The MSU IRB Chair is responsible for addressing participant complaints, concerns, or questions. Research Integrity & Compliance may be included in these discussions as needed.
700. Post-Approval Monitoring
Post-Approval Monitoring (PAM) is a process to help ensure that research involving human subjects complies with IRB requirements, federal regulations, sponsor requirements, and institutional policies. PAM supports participant protections, identifies and addresses deviations/noncompliance, provides educations, and strengthens research integrity.
The PAM process applies to IRB-approved research involving human subjects research at Montana State University. PAMs may be conducted for reasons including: requested by the RIB, risk level to participants, vulnerability of the study population, past compliance history of the PI, study complexity, or random selection.

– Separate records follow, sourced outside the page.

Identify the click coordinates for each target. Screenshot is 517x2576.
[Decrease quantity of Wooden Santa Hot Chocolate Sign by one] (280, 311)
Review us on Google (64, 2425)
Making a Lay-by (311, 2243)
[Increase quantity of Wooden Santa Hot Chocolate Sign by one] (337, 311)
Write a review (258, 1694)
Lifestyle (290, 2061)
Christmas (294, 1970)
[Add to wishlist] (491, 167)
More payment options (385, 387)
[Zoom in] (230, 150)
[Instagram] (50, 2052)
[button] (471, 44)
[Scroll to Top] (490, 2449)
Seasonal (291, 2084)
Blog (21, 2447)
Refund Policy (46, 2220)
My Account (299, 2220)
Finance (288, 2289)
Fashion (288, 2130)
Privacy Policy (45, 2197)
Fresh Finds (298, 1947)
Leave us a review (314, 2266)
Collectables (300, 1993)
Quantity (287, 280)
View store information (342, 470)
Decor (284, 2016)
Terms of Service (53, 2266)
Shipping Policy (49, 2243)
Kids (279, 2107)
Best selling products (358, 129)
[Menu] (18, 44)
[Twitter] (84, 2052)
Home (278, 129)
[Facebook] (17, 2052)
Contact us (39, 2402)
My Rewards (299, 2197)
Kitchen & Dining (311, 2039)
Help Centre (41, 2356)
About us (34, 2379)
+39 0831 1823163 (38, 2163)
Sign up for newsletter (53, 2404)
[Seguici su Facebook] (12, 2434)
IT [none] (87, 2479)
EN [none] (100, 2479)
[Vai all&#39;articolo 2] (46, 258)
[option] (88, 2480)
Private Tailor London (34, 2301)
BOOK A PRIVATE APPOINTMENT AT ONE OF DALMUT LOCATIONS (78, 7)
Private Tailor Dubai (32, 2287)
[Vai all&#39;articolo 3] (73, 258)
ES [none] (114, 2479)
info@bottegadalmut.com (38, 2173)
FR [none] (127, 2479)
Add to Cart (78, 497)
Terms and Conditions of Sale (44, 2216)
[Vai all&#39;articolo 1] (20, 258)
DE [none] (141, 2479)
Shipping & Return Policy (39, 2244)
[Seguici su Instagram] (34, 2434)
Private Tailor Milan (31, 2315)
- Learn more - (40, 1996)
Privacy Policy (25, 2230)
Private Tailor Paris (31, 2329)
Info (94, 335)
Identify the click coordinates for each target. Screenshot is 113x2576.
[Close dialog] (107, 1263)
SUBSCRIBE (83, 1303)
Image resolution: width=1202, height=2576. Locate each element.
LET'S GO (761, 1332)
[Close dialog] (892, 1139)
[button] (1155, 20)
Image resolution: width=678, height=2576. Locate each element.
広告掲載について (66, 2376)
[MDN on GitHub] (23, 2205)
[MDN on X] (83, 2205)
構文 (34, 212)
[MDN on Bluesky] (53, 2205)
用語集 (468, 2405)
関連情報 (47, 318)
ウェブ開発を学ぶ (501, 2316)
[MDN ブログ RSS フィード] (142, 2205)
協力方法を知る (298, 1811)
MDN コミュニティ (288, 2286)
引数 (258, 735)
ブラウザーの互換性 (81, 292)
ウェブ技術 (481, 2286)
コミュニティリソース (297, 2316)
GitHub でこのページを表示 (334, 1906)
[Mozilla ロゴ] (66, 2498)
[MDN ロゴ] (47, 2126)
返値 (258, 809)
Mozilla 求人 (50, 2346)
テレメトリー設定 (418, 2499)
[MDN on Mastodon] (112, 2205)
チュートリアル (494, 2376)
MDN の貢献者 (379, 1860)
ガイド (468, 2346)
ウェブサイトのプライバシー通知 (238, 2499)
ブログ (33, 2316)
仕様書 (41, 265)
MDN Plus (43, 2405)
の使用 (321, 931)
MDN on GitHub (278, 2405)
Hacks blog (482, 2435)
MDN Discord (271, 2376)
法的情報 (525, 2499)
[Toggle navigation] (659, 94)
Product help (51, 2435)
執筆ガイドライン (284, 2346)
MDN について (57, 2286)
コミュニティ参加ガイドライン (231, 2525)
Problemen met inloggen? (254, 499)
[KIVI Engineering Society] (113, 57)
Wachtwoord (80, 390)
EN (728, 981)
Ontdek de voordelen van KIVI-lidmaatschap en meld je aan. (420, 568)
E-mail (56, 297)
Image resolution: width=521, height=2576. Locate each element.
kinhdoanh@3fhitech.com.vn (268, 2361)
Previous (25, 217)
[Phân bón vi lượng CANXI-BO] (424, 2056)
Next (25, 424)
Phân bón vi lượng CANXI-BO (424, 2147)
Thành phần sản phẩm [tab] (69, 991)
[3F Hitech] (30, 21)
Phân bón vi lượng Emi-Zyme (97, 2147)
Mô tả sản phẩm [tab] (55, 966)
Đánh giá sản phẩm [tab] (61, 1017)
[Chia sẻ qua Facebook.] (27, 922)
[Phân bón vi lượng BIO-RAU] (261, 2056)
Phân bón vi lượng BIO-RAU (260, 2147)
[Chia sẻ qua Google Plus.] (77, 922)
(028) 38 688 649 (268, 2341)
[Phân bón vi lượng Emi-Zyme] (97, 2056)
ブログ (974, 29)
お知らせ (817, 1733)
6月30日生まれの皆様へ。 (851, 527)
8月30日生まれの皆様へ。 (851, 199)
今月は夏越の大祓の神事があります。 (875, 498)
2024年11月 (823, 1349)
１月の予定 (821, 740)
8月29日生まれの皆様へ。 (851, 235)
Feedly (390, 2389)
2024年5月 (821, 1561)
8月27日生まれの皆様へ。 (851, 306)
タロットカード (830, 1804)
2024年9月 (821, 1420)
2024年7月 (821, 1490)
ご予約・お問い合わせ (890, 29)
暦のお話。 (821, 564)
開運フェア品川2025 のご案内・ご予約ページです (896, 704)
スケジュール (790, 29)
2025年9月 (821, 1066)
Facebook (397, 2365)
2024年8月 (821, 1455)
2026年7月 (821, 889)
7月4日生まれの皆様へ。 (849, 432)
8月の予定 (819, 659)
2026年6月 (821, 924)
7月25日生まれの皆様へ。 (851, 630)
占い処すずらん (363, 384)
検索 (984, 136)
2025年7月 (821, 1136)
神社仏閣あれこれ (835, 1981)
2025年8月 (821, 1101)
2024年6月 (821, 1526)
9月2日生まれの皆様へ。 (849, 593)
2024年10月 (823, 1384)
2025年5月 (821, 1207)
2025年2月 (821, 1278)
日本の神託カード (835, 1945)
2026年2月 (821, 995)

The PAM Coordinator will work with the IRB Program Manager to identify a protocol, notify the PI of the selected study, and schedule a monitoring visit. The PI is informed about the scope and purpose of the visit.
Conducting the PAM visit may include:
- Opening meeting with the PI and research team
- Document review (study records, consent forms, reporting, data management practices)
- Interviews with the research team
- Observation of study procedures
- Preliminary discussion of findings and follow-up actions
- Written report and presentation of findings to the IRB when required
Outcomes:
- Minor deviations may be addressed through corrective actions implemented by the PI
- Major deviations/serious or continuing noncompliance may be reported for further review and action, including possible suspension or termination.
The PAM process will be reviewed and updated periodically to address emerging issues and improve effectiveness.
800. Continuity of Operation
In the event the IRB is unable to continue oversight of ongoing projects due to disruption (e.g., disaster, major operational interruption, loss of access to critical systems), oversight may be transferred temporarily or permanently pursuant to existing agreements (e.g., reliance arrangements) or to a commercial IRB if necessary, consistent with applicable requirements and institutional determinations.
For disruptions limited in scope, severity, and duration, a partner IRB may provide services on behalf of MSU IRB when permitted by agreement and applicable requirements. Otherwise, transfer of oversight for the life of the study will follow regulatory and sponsor guidance for transferring research oversight. The IRB Chair and/or Research Integrity & Compliance leadership will be responsible for managing and communicating any transfer of oversight.
Review and Approval Cycle
This documents is reviewed at least every three (3) years, and all changes must be reviewed and approved by the IRB Committee as part of MSU's standard policy and procedure maintenance process.